そして聞きに行けば、思っている以上にしっかり解説してくれるであろうことも想像できる。
授業がとても分かりやすく、課題の量はえげつないけれどさっぱりとした性格の篠宮先生は男女問わず人気があるのだ。
ただ、その教え方は試験用の、いわゆる公式を暗記して当てはめて解けば良いというものではなく。
概念から理解してなぜこの解き方になるのかといった根本的な部分から、そもそもこの考え方が使われ始めたのは、今のこの技術は数学のこんな部分を応用している、この先もしかしたらこんなことが可能になるかも――などなど、遠い歴史から現代技術、さらには果てしない未来にまで話が及ぶ。
理解できれば楽しい内容だと思う(実際これで数学が好きになったというクラスの子もいた)が、情報量が多すぎてキャパの小さい私の脳ではショートを起こす。これをマンツーマンで行われたら、と思うと安易に近づけない。

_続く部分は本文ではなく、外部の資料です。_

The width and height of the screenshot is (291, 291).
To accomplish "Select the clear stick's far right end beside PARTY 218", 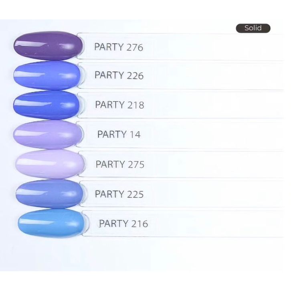I will coord(279,105).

そう話すと、雨野先生は「そりゃ完全なオタクだな」と簡潔かつ的確な感想を述べた。
「で? どこが分かんないの」
「え、数学分かるんですか?」
「お前ね、俺一応大学生だよ」
ガタンと前の席の椅子を引くと、そこに腰掛けて長い足を組む。
「ちょっとそれ見せてみ」
「あ、えっ? はい」
「高1のこの時期なら、たぶん余裕だわ」
広げていた問題集を自分の方に向け、形のいい顎を拳でトントン叩きながら文字を追った。